**Extracted data:**
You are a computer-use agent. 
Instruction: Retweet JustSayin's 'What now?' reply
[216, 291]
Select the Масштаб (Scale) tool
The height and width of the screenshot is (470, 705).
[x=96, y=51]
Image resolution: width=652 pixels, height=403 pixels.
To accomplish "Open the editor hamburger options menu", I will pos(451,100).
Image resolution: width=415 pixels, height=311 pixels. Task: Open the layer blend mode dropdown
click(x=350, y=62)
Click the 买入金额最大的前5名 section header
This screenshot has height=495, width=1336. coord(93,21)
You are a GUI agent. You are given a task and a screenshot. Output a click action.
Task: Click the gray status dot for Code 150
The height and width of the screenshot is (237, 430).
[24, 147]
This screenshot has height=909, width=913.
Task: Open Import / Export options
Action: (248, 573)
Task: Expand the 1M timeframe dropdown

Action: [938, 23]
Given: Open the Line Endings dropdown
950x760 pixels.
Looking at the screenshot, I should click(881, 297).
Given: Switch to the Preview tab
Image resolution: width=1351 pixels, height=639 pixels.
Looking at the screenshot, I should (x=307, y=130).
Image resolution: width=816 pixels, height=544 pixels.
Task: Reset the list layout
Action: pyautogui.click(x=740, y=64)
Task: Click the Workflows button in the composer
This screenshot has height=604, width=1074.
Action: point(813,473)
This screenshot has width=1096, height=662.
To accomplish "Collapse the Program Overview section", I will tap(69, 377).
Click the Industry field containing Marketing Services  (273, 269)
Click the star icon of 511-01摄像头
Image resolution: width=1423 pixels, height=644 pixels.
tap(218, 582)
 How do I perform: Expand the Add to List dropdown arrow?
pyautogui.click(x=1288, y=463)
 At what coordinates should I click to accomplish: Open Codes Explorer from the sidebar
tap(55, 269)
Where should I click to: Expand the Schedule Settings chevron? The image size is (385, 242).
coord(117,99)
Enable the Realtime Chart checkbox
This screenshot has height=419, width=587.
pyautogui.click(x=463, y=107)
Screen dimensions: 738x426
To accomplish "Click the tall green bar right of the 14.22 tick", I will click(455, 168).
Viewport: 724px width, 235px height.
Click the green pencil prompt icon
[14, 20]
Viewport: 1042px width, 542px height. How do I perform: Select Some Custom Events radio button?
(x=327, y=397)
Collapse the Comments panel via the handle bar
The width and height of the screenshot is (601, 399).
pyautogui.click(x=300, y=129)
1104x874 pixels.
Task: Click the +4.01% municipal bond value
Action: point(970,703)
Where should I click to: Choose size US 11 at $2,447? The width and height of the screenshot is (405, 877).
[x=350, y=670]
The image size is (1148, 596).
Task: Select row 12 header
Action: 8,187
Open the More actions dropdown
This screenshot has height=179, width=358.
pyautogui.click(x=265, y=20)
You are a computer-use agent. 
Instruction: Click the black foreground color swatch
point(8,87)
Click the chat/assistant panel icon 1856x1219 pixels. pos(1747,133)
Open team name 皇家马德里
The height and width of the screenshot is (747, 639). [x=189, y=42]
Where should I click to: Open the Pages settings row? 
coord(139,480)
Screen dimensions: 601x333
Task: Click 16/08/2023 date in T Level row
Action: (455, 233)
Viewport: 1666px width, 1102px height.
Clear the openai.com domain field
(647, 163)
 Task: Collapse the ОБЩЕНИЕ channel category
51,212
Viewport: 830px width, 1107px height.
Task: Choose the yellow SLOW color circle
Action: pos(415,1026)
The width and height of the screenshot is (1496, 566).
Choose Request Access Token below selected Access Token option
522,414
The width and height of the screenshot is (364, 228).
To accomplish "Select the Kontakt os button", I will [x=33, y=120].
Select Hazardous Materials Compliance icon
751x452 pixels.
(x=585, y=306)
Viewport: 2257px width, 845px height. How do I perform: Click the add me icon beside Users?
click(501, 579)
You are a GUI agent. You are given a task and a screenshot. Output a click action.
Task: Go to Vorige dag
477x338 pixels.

**Exercise directions:**
The entries above need to be transcribed with no differences at all.

**Solution to the exercise:**
You are a computer-use agent. 
Instruction: Retweet JustSayin's 'What now?' reply
[216, 291]
Select the Масштаб (Scale) tool
The height and width of the screenshot is (470, 705).
[x=96, y=51]
Image resolution: width=652 pixels, height=403 pixels.
To accomplish "Open the editor hamburger options menu", I will pos(451,100).
Image resolution: width=415 pixels, height=311 pixels. Task: Open the layer blend mode dropdown
click(x=350, y=62)
Click the 买入金额最大的前5名 section header
This screenshot has height=495, width=1336. coord(93,21)
You are a GUI agent. You are given a task and a screenshot. Output a click action.
Task: Click the gray status dot for Code 150
The height and width of the screenshot is (237, 430).
[24, 147]
This screenshot has height=909, width=913.
Task: Open Import / Export options
Action: (248, 573)
Task: Expand the 1M timeframe dropdown

Action: [938, 23]
Given: Open the Line Endings dropdown
950x760 pixels.
Looking at the screenshot, I should click(881, 297).
Given: Switch to the Preview tab
Image resolution: width=1351 pixels, height=639 pixels.
Looking at the screenshot, I should (x=307, y=130).
Image resolution: width=816 pixels, height=544 pixels.
Task: Reset the list layout
Action: pyautogui.click(x=740, y=64)
Task: Click the Workflows button in the composer
This screenshot has height=604, width=1074.
Action: point(813,473)
This screenshot has width=1096, height=662.
To accomplish "Collapse the Program Overview section", I will tap(69, 377).
Click the Industry field containing Marketing Services  (273, 269)
Click the star icon of 511-01摄像头
Image resolution: width=1423 pixels, height=644 pixels.
tap(218, 582)
 How do I perform: Expand the Add to List dropdown arrow?
pyautogui.click(x=1288, y=463)
 At what coordinates should I click to accomplish: Open Codes Explorer from the sidebar
tap(55, 269)
Where should I click to: Expand the Schedule Settings chevron? The image size is (385, 242).
coord(117,99)
Enable the Realtime Chart checkbox
This screenshot has height=419, width=587.
pyautogui.click(x=463, y=107)
Screen dimensions: 738x426
To accomplish "Click the tall green bar right of the 14.22 tick", I will click(455, 168).
Viewport: 724px width, 235px height.
Click the green pencil prompt icon
[14, 20]
Viewport: 1042px width, 542px height. How do I perform: Select Some Custom Events radio button?
(x=327, y=397)
Collapse the Comments panel via the handle bar
The width and height of the screenshot is (601, 399).
pyautogui.click(x=300, y=129)
1104x874 pixels.
Task: Click the +4.01% municipal bond value
Action: point(970,703)
Where should I click to: Choose size US 11 at $2,447? The width and height of the screenshot is (405, 877).
[x=350, y=670]
The image size is (1148, 596).
Task: Select row 12 header
Action: 8,187
Open the More actions dropdown
This screenshot has height=179, width=358.
pyautogui.click(x=265, y=20)
You are a computer-use agent. 
Instruction: Click the black foreground color swatch
point(8,87)
Click the chat/assistant panel icon 1856x1219 pixels. pos(1747,133)
Open team name 皇家马德里
The height and width of the screenshot is (747, 639). [x=189, y=42]
Where should I click to: Open the Pages settings row? 
coord(139,480)
Screen dimensions: 601x333
Task: Click 16/08/2023 date in T Level row
Action: (455, 233)
Viewport: 1666px width, 1102px height.
Clear the openai.com domain field
(647, 163)
 Task: Collapse the ОБЩЕНИЕ channel category
51,212
Viewport: 830px width, 1107px height.
Task: Choose the yellow SLOW color circle
Action: pos(415,1026)
The width and height of the screenshot is (1496, 566).
Choose Request Access Token below selected Access Token option
522,414
The width and height of the screenshot is (364, 228).
To accomplish "Select the Kontakt os button", I will [x=33, y=120].
Select Hazardous Materials Compliance icon
751x452 pixels.
(x=585, y=306)
Viewport: 2257px width, 845px height. How do I perform: Click the add me icon beside Users?
click(501, 579)
You are a GUI agent. You are given a task and a screenshot. Output a click action.
Task: Go to Vorige dag
477x338 pixels.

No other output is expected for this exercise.